Appartenere alla croce, esserne sigillati; questo è un bel modo per descriversi come cristiani, come persone che raccontano la croce nelle loro azioni e nelle loro parole. Raccontare la croce non è abbandonarsi al dolore, ma vivere come persone che hanno regole diverse da quelle del mondo, hanno la regola della creazione nuova. Portare il sigillo della croce significa che le parole e i gesti che uno pone hanno tutti il sapore del dono e sono segni di una vita che ha trovato l'essenziale.

Il brano di Luca è evidentemente collegato alle questioni che molti missionari del Vangelo si ponevano riguardo al messaggio, ai mezzi per diffonderlo, al comportamento da avere, al sostentamento. Si tratta di una specie di vademecum del missionario, la cui identità il lettore ha già ben presente: è quello che accetta di lasciare tutto, che non si volta indietro. Quelli che hanno scelto di seguire Gesù ora sono mandati in missione dimostrando che quello che stanno annunciando, il regno di Dio vicino, loro lo credono affidandosi completamente alla signoria di Dio. Il missionario, avvertito che non deve contare sui mezzi, proprio come un agnello che si trova in mezzo ai lupi, è chiamato a fidarsi, però, di Dio e anche di quelli che sono figli della pace.
L'accoglienza del missionario è una vera discriminante: chi accoglie fa esperienza di pace e di guarigione, chi non lo fa non per questo rende meno vera e forte la parola dell'inviato. Alloro ritorno Gesù coglie la loro gioia e la conferma, descrivendo loro qualcosa che non avevano potuto vedere, il male che indietreggiava, e confermando la loro forza su ogni male. Ma non sono successo e forza a poter sostenere la gioia; essa è sostenuta sempre, anche quando i successi non ci sono, dalla consapevolezza di far parte della famiglia di Dio.

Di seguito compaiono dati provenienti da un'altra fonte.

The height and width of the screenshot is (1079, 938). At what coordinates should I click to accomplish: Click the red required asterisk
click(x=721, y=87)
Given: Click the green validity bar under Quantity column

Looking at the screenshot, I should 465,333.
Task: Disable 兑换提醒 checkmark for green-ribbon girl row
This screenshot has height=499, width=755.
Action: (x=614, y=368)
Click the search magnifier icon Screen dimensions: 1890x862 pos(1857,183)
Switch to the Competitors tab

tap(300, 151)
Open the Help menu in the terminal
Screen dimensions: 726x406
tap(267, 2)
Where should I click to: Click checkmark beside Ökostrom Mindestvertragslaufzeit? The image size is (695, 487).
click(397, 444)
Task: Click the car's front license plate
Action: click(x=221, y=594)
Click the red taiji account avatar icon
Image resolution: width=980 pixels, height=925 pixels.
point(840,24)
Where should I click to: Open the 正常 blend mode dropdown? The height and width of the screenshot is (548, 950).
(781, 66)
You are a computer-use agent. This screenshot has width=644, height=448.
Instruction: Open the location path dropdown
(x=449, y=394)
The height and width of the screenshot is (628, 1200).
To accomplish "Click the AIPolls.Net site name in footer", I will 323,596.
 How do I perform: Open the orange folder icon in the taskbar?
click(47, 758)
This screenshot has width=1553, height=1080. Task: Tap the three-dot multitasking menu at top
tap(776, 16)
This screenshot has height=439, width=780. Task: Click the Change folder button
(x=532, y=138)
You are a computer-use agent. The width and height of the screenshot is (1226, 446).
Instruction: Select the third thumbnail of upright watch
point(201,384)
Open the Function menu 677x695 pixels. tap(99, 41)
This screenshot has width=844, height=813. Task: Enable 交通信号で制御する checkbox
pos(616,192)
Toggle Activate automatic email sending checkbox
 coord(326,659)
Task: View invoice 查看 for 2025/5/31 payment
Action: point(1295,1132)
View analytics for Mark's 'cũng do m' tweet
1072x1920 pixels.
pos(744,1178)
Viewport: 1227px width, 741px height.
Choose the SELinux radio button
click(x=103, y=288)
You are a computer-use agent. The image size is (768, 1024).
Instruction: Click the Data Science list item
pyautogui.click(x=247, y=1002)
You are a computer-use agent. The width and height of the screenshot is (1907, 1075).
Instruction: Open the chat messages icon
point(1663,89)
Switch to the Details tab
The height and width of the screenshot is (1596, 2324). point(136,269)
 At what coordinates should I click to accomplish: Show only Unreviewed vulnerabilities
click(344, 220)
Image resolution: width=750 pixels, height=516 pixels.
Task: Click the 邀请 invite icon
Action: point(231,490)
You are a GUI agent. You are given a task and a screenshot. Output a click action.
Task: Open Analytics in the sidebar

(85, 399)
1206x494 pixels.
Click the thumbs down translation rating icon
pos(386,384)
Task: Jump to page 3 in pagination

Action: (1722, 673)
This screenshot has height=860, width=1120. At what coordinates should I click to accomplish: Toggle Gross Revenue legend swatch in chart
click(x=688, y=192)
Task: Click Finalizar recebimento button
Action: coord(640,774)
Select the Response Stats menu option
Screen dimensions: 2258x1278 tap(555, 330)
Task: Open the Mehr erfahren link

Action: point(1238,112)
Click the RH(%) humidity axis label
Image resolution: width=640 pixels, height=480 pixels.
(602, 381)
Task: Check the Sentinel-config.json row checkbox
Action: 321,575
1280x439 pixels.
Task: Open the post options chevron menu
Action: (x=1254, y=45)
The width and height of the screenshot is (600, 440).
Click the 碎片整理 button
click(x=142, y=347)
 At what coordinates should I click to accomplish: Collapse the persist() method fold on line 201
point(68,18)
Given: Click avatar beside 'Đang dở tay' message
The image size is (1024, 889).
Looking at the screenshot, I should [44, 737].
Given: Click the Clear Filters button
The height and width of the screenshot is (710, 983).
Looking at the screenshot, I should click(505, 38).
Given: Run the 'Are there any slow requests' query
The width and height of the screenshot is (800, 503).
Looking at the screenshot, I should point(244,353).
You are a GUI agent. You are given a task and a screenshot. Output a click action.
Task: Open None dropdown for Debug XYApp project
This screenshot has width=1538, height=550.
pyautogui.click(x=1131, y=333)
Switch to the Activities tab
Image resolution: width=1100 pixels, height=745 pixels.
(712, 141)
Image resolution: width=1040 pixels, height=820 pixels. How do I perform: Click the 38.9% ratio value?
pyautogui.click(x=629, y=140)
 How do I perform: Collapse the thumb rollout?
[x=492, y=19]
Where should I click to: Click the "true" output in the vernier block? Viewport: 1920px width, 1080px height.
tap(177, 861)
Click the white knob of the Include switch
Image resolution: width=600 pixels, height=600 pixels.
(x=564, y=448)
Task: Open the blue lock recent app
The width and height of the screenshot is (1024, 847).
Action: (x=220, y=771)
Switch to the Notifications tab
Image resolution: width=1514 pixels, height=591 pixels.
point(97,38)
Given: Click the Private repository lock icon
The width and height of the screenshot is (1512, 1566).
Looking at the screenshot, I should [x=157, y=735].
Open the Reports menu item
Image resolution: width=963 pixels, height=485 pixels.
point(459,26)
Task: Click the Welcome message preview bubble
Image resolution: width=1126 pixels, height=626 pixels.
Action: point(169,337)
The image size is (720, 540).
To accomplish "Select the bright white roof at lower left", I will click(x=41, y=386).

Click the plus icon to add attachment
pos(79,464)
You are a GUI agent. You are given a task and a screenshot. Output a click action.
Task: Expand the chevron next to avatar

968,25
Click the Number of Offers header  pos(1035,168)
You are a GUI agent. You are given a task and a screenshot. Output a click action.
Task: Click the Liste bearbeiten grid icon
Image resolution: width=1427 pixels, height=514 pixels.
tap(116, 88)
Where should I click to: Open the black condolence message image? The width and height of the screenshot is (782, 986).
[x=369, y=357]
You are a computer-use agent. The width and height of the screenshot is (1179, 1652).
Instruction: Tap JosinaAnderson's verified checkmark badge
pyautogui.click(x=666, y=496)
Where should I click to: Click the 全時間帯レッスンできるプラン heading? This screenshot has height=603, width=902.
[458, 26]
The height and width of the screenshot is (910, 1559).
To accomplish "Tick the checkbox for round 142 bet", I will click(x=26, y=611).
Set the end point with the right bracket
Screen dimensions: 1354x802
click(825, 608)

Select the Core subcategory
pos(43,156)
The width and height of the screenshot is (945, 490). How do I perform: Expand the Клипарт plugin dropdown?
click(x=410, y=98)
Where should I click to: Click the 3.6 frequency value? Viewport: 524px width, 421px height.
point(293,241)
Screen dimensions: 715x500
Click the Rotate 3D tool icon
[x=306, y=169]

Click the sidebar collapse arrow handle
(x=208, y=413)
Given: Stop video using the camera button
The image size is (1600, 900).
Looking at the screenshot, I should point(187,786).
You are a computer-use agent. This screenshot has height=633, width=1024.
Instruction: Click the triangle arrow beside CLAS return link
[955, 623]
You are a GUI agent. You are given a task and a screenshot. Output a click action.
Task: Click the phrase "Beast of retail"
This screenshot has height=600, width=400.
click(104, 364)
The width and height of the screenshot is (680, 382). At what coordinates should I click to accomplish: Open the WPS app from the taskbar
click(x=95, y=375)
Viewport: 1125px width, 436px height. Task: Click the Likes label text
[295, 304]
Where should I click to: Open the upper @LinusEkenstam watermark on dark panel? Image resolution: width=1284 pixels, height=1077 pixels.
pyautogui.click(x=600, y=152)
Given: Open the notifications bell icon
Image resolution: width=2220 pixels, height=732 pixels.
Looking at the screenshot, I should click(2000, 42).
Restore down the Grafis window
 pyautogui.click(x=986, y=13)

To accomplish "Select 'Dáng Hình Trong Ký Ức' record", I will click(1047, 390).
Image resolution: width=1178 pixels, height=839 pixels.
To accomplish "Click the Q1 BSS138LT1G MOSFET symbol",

I segni della missione, quelli che tutti possono vedere e che non hanno bisogno di essere continuamente spiegati sono la fiducia, la povertà, la pace, l'accoglienza, la guarigione e la gioia. I segni della presenza del regno di Dio sono gli stessi della missione. Ogni cristiano e ogni comunità che desiderano essere del gruppo di quelli cui Gesù affida la sua missione, deve porre questi segni se vuole compiere il suo mandato. Quando ci si chiede su come sia possibile una testimonianza del Vangelo, in un mondo così pieno di testimoni del contrario, che hanno mezzi superiori come i lupi nei confronti degli agnelli, l'unica risposta è quella di confermare la propria fiducia nella parola del Vangelo, in Cristo.
La forza del Vangelo sta tutta nel manifestare i figli della pace, quelli che accolgono Dio nella loro vita. La sua forza sta nel far guarire chi lo accoglie dalle malattie profonde dell'egoismo e della superbia, e soprattutto dalla malattia più profonda di tutte che è quella della morte. La forza del Vangelo è la gioia di chi lo annuncia, che deriva dalla consapevolezza che si sta seminando Dio nella terra della storia, la gioia di dire parole che appartengono a Dio e di fare delle cose che solo Dio può fare. La gioia di chi è consapevole di far parte della famiglia di Dio.